Work to be completed
In the entries below, find the string "will" and return each line holding it.

Provided entries
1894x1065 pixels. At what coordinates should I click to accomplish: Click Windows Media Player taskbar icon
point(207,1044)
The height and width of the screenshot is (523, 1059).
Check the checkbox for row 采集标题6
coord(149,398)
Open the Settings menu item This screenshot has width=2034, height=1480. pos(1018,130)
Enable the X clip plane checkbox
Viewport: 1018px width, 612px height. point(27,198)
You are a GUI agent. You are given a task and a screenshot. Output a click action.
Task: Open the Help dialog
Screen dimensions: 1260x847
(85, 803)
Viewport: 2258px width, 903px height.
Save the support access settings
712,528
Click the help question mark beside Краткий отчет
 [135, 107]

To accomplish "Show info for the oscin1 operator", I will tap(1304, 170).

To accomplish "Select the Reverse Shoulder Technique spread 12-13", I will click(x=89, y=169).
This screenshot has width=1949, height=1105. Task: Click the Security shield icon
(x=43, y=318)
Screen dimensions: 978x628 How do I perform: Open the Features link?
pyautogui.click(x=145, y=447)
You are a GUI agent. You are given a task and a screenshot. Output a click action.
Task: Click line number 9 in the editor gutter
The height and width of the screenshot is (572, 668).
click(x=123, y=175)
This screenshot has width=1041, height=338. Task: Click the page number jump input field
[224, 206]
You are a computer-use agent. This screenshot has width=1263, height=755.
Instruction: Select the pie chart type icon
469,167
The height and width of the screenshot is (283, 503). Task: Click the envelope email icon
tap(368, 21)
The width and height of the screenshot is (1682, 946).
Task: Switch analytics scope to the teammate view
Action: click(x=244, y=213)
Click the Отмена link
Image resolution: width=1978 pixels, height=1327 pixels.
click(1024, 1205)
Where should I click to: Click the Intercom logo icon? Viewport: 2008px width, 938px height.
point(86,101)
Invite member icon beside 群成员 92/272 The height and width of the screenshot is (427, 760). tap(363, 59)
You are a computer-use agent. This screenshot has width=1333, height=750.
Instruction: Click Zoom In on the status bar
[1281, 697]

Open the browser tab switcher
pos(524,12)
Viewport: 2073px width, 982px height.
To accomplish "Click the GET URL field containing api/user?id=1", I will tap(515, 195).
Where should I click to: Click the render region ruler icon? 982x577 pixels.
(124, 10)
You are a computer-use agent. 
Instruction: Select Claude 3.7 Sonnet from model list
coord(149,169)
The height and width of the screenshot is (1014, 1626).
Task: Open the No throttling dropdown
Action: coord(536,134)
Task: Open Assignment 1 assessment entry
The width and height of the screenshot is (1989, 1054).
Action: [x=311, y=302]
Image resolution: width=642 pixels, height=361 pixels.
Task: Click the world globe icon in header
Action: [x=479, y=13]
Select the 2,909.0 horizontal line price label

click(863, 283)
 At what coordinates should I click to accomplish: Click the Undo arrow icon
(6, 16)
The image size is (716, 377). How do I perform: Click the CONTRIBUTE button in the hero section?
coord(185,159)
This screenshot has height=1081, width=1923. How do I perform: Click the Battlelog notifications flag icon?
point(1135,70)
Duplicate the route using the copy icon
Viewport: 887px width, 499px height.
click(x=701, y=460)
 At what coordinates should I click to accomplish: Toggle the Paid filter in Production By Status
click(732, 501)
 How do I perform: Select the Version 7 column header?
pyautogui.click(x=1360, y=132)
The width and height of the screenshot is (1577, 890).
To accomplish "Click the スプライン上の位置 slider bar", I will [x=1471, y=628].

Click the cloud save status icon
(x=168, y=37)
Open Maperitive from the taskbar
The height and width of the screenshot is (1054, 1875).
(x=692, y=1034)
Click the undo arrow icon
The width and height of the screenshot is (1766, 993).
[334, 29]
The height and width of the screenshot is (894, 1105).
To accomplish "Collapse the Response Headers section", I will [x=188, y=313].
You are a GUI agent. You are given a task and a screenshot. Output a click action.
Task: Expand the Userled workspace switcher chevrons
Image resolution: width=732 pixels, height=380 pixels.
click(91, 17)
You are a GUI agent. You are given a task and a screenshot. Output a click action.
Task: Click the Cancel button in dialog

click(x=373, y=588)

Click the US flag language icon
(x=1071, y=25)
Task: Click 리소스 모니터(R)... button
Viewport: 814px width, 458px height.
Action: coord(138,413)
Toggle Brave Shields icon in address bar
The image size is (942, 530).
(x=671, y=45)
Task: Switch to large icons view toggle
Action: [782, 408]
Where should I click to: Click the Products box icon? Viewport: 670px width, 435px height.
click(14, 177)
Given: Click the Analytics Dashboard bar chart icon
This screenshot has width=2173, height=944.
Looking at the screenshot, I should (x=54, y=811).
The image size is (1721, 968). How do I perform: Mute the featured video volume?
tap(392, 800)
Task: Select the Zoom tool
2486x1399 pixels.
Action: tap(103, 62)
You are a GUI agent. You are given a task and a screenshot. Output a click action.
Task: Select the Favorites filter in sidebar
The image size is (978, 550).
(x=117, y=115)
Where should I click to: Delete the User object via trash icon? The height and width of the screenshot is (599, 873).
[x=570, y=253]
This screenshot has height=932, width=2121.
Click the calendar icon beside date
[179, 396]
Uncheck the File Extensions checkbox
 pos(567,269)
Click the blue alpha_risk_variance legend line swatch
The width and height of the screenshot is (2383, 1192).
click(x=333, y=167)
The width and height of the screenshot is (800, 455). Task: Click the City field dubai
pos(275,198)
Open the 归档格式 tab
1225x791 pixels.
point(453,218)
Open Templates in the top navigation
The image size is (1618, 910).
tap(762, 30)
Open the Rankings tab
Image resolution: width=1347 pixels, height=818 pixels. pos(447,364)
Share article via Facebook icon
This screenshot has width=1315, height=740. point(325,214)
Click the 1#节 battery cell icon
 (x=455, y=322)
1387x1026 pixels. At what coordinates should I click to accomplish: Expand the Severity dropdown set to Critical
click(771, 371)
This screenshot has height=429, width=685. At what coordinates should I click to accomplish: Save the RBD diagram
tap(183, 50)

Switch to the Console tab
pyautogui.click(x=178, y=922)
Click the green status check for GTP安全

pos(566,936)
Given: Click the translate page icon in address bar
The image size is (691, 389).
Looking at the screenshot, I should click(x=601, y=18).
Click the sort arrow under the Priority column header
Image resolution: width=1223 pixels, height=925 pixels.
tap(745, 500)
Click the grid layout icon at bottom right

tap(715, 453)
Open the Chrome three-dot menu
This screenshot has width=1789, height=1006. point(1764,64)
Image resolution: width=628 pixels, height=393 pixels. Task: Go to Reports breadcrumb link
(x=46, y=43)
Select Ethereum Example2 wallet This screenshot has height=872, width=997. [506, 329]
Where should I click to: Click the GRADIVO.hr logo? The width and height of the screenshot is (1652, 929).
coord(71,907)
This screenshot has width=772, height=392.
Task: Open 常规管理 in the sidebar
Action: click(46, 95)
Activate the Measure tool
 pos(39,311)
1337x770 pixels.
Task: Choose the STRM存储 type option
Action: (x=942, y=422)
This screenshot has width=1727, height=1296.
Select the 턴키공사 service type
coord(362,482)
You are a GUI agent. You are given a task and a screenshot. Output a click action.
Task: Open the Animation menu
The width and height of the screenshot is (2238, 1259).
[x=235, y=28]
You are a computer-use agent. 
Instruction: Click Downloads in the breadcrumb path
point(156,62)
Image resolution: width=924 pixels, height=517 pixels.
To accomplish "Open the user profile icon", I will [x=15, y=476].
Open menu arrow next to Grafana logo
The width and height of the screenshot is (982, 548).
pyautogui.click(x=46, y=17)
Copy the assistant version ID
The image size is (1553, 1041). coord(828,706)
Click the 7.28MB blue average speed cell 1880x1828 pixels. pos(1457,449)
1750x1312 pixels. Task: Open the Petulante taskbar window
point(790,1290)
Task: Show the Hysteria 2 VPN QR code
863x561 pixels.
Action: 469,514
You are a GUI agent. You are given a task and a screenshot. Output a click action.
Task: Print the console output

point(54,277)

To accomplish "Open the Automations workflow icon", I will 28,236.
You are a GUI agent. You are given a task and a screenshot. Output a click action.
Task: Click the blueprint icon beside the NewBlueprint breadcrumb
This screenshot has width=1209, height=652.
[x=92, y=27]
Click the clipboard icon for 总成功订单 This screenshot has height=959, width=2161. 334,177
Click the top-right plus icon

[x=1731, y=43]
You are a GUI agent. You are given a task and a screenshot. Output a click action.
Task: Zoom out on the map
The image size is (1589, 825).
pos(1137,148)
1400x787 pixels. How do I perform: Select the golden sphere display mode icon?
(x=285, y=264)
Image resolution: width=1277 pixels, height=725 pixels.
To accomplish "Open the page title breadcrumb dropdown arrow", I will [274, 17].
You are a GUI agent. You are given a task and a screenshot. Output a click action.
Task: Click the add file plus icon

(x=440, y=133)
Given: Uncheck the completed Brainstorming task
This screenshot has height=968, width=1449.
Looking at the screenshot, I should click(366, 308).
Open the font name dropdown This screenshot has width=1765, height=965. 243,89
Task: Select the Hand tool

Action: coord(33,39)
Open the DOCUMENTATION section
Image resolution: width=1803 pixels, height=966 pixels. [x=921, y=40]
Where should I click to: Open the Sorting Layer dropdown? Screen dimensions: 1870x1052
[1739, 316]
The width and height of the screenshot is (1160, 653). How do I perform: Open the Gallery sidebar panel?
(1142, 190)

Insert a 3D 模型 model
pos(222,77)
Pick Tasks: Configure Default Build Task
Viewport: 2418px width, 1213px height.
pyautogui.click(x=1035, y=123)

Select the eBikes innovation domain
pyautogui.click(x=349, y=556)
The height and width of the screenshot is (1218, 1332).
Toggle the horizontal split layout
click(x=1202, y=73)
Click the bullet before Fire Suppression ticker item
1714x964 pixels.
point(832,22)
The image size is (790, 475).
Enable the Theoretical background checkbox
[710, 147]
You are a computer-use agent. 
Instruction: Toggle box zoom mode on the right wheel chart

Completed task
To accomplish "Show info for the oscin1 operator", I will tap(1304, 170).
To accomplish "Select the Reverse Shoulder Technique spread 12-13", I will click(x=89, y=169).
To accomplish "Click the GET URL field containing api/user?id=1", I will tap(515, 195).
To accomplish "Click the スプライン上の位置 slider bar", I will [x=1471, y=628].
To accomplish "Collapse the Response Headers section", I will [x=188, y=313].
To accomplish "Open the user profile icon", I will [x=15, y=476].
To accomplish "Open the Automations workflow icon", I will 28,236.
To accomplish "Open the page title breadcrumb dropdown arrow", I will [274, 17].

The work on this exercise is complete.